Palm Beach Circuit Judge Meenu Sasser found “The Perlmutters plainly retain important intangible rights to their genetic information,” while Palm Beach Circuit Judge Cymonie Rowe found, “The evidence is overwhelmingly clear that the deposition of defendants’ in the companion case was scheduled, in part, to improperly obtain defendants’ DNA.”

But Perlmutter argued that’s not enough, alleging: “Federal was no passive employer. It monitored and encouraged Douberley, and did nothing.”
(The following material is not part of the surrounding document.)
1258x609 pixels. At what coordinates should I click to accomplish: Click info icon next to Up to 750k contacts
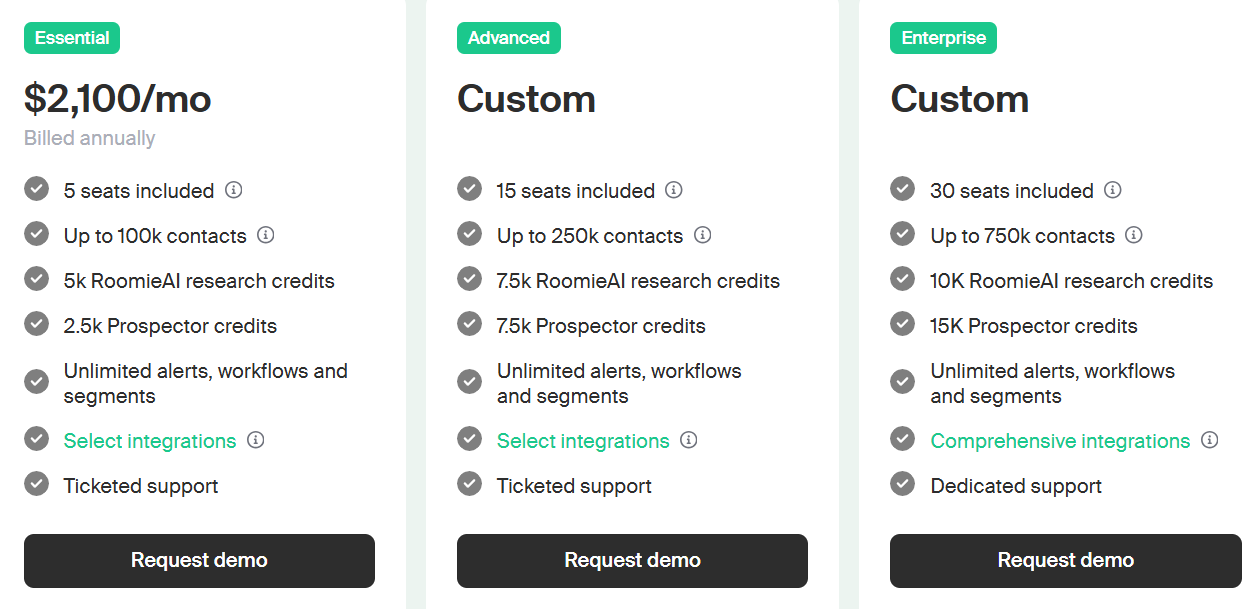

“Where an employee like Douberley commits such an act, their employer is liable if it actively participates in, condones, ratifies, or consents to, or engages in gross negligence with respect to the employee’s actions,” Perlmutter’s motion said.

The motion alleged Chubb knew and allowed Douberley to use the depositions for DNA testing, required approvals and status reports from him about the case and failed to take any corrective action when notified of the DNA theft.